In Digest-MD5 authentication, you must authenticate to a specific realm.
You may use the following authentication environment property to
specify the realm. If you do not specify a realm, then any one of the
realms offered by the server will be used.
-
java.naming.security.sasl.realm
-
Set to the realm of the principal.
This is a deployment-specific and/or server-specific case-sensitive string.
It identifies the realm or domain
from which the principal name
(Context.SECURITY_PRINCIPAL) should be chosen.
If this realm does not match one of the realms offered by the server,
then the authentication fails.
The following example shows how to
set the environment properties for
performing authentication using Digest-MD5 and a specified realm.

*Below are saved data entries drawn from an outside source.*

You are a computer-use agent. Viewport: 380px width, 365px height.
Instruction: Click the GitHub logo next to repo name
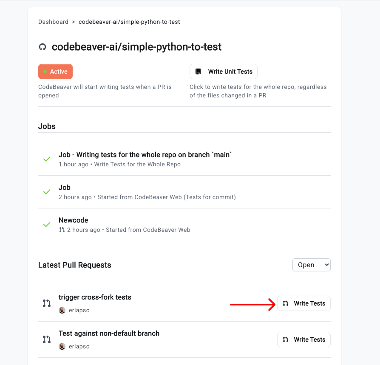42,47
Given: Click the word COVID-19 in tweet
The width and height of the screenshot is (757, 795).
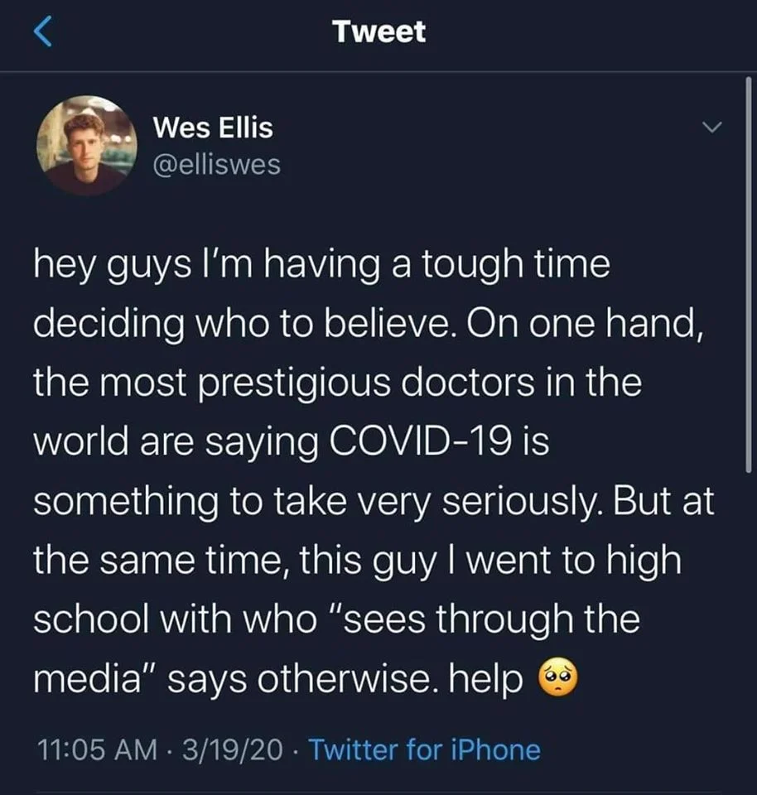Looking at the screenshot, I should [x=421, y=441].
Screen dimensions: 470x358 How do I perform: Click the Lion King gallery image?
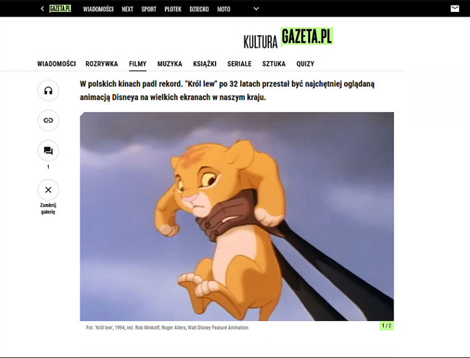coord(237,217)
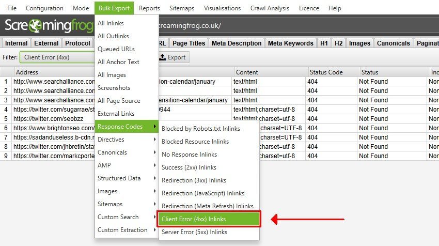Click the Export button with upload icon

173,57
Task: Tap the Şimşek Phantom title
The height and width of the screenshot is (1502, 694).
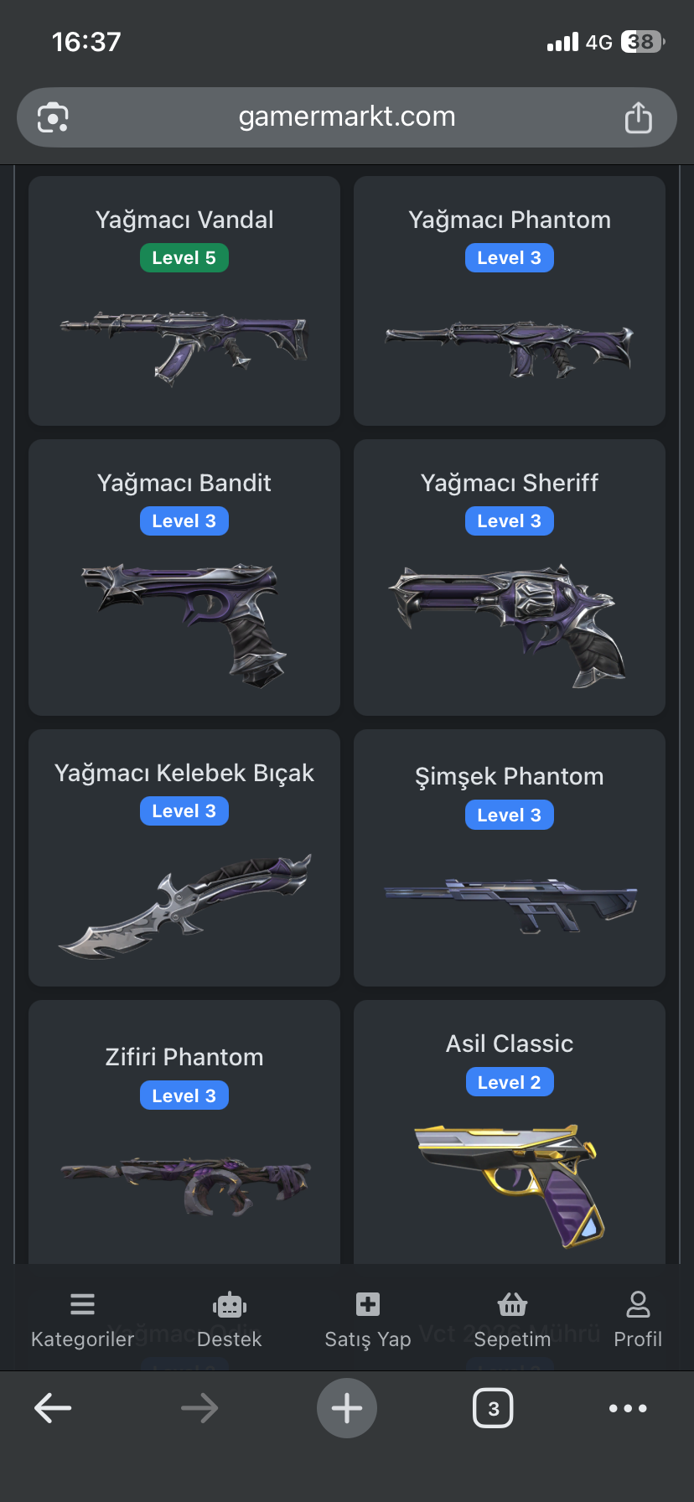Action: tap(510, 776)
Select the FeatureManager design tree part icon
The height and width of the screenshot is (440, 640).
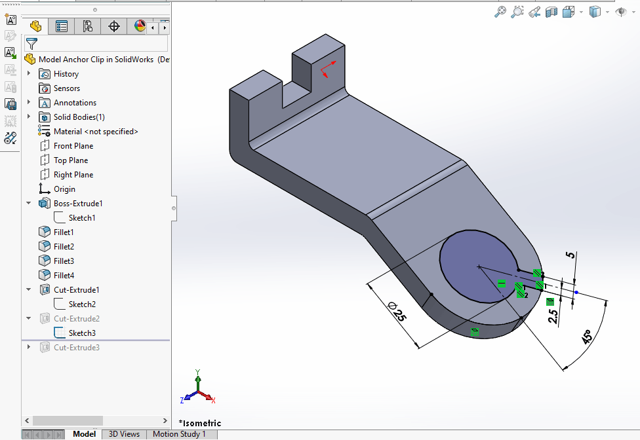click(35, 26)
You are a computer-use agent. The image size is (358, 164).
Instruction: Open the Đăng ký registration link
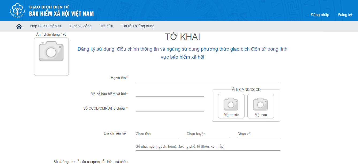345,15
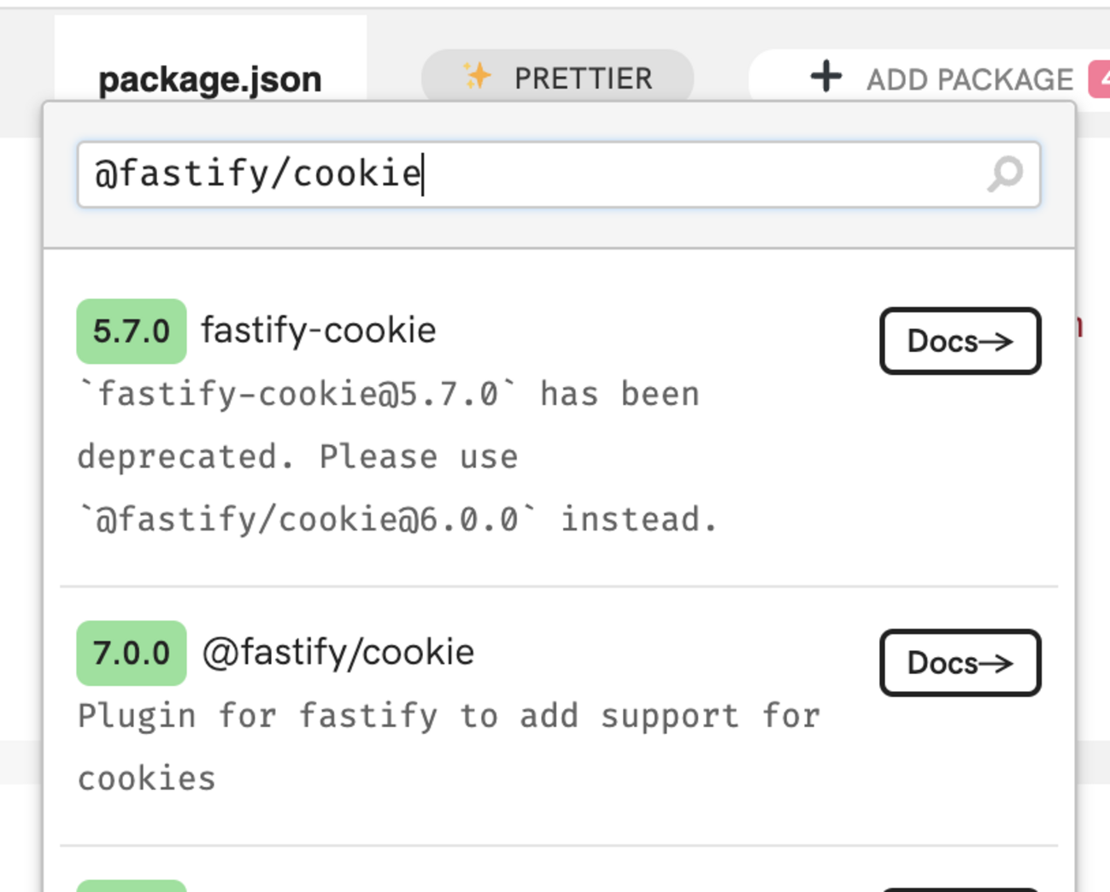
Task: Click the arrow in the fastify-cookie Docs button
Action: tap(996, 342)
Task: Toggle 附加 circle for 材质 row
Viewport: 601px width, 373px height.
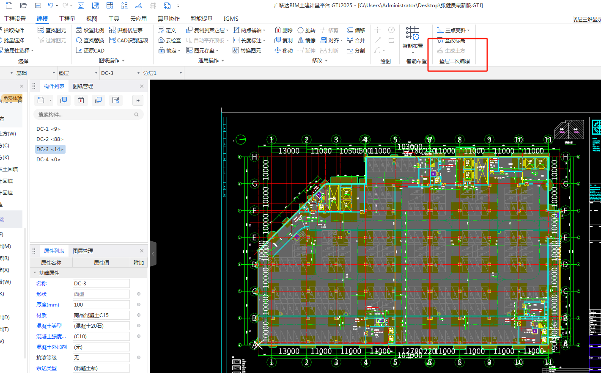Action: pyautogui.click(x=138, y=315)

To make this example work in your environment, you must change
the source code so that the realm value reflects what has been
configured on your directory server.
// Authenticate as C. User and password "mysecret" in realm "JNDITutorial"
env.put(Context.SECURITY_AUTHENTICATION, "DIGEST-MD5");
env.put(Context.SECURITY_PRINCIPAL, "dn:cn=C. User, ou=NewHires, o=JNDITutorial");
env.put(Context.SECURITY_CREDENTIALS, "mysecret");
env.put("java.naming.security.sasl.realm", "JNDITutorial");
If you need to use
privacy protection and other SASL properties, these are discussed in the JNDI Tutorial.